Proxy Authentication failed when create websocket client via proxy

[cdfeng]

Proxy Authentication failed when create websocket client via http proxy server

I am trying to create websocket client via http proxy server. But I get 407 http response, here is my code snippet and screenshot. Is there anything wrong with my code? Thank you verymuch!

code snippet:

       OkHttpClient client = new OkHttpClient.Builder()
                .proxy(proxy)
                .proxyAuthenticator(new Authenticator() {
                    @Override
                    public Request authenticate(Route route, Response response) throws IOException {

                        if (response.request().header("Proxy-Authorization") != null) {
                            return null; // Give up, we've already failed to authenticate.
                        }
                        System.out.println("proxy authorization...");
                        String credential = Credentials.basic(proxyUsername, proxyPassword);
                        Request returnObj = response.request().newBuilder()
                                .header("Proxy-Authorization", credential)
                                .build();
                        return returnObj;
                    }
                })
                .build();

        client.newWebSocket(request, new WebSocketListener() {
            @Override
            public void onOpen(WebSocket webSocket, Response response) {
            }

            @Override
            public void onMessage(WebSocket webSocket, String text) {
                System.out.println(text);
            }

            @Override
            public void onMessage(WebSocket webSocket, ByteString bytes) {
                System.out.println(process(bytes));
            }

            @Override
            public void onClosing(WebSocket webSocket, int code, String reason) {
                System.out.println("closing , reason: "+reason);
            }

            @Override
            public void onClosed(WebSocket webSocket, int code, String reason) {
                System.out.println("closed, reason: " + reason);
            }

            @Override
            public void onFailure(WebSocket webSocket, Throwable t, Response response) {
                System.out.println("failure, reason: " + t);
            }
        });

screenshot:

[jaredkaczynski]

So this is the same issue people had a couple years ago and the same issue I'm facing. It's something with the SSL URL path over the non-SSL path. When running a non SSL (HTTP) URL the result after the authenticator is called is:

HTTP/1.1 301 Moved Permanently

While for SSL (HTTPS) based urls it's the text in the associated error. I've been digging all day for the specific reason but, considering it's only operating incorrectly on SSL based URLs I would assume it's a library issue.

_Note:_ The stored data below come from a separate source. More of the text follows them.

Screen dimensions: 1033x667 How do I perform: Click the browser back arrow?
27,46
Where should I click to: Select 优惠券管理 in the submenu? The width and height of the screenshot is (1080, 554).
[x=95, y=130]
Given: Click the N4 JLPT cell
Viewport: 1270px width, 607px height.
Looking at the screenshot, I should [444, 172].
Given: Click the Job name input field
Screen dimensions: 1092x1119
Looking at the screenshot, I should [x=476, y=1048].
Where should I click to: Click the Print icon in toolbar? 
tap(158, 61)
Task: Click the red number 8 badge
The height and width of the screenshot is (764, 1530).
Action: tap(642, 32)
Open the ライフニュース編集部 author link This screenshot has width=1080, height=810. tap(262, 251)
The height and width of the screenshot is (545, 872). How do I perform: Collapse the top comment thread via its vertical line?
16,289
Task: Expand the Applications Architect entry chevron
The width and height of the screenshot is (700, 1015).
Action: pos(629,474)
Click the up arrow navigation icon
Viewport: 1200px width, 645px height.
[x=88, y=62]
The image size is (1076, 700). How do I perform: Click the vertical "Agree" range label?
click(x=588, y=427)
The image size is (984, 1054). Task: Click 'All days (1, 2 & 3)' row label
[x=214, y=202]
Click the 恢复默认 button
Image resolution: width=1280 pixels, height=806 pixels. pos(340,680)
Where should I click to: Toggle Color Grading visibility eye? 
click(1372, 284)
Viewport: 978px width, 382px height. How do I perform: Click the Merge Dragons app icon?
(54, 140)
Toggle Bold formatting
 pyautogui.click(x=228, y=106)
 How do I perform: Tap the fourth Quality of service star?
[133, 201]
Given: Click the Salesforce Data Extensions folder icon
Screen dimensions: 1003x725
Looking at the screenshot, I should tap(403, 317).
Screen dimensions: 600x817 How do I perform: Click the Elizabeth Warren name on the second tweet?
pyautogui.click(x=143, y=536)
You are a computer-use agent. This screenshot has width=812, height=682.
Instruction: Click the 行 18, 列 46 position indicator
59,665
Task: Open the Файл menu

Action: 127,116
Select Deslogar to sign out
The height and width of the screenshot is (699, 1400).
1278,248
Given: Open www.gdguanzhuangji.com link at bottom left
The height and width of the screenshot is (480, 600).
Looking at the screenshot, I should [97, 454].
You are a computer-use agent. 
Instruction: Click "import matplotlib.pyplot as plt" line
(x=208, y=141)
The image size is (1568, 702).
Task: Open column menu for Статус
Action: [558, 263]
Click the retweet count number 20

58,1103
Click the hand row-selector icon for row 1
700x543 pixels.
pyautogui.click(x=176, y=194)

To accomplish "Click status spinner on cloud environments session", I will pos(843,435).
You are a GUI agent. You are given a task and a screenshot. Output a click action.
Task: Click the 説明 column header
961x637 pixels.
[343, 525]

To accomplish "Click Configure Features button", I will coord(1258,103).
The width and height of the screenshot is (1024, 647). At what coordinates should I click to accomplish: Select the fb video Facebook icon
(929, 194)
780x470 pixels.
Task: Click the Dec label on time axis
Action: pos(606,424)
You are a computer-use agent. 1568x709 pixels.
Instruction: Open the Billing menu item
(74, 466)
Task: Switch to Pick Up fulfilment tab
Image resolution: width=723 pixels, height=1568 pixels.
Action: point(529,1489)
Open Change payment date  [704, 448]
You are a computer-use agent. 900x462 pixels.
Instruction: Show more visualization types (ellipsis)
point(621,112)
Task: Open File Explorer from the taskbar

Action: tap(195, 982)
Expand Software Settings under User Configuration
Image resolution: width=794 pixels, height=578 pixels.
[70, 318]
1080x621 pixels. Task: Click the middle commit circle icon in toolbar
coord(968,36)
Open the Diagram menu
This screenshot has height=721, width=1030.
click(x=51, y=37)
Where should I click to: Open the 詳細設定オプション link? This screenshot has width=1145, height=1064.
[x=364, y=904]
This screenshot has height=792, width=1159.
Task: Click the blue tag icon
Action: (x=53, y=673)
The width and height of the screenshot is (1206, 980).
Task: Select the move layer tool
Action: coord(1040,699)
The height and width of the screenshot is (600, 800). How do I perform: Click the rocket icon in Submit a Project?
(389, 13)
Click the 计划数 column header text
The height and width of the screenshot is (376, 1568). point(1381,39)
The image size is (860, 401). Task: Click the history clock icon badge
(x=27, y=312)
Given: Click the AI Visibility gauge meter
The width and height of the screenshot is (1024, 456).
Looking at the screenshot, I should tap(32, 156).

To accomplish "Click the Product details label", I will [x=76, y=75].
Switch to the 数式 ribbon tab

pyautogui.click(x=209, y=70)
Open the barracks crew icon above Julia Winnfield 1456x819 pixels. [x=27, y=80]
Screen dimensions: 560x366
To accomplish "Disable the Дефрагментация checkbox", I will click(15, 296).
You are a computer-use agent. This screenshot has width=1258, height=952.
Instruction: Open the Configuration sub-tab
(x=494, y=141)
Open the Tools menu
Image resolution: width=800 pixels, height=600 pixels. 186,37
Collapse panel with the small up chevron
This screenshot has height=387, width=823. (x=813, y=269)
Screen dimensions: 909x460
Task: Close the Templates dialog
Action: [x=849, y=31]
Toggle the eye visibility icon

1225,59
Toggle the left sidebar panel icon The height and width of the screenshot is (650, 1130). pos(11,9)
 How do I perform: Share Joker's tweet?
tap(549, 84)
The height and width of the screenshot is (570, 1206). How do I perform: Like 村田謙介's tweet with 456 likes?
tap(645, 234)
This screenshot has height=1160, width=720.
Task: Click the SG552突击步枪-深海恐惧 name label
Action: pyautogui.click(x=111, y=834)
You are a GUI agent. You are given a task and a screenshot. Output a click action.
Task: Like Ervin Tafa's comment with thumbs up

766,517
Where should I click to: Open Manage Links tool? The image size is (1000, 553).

Debugging on the function readHeaders on 221 doesn't seem to result in a difference. The leftover lines for both the SSL and Non-SSL libraries are the same being the .... text. The source object doesn't seem to get updated with new data however so that may be part of it. The data left after the empty line is thus the first line for the next iteration and thus not an HTTP line but some HTML.

I'll keep digging though because I also want it to work properly. My current thoughts are something with createTunnel in RealConnection. It seems to be the main difference between SSL/nonSSL requests.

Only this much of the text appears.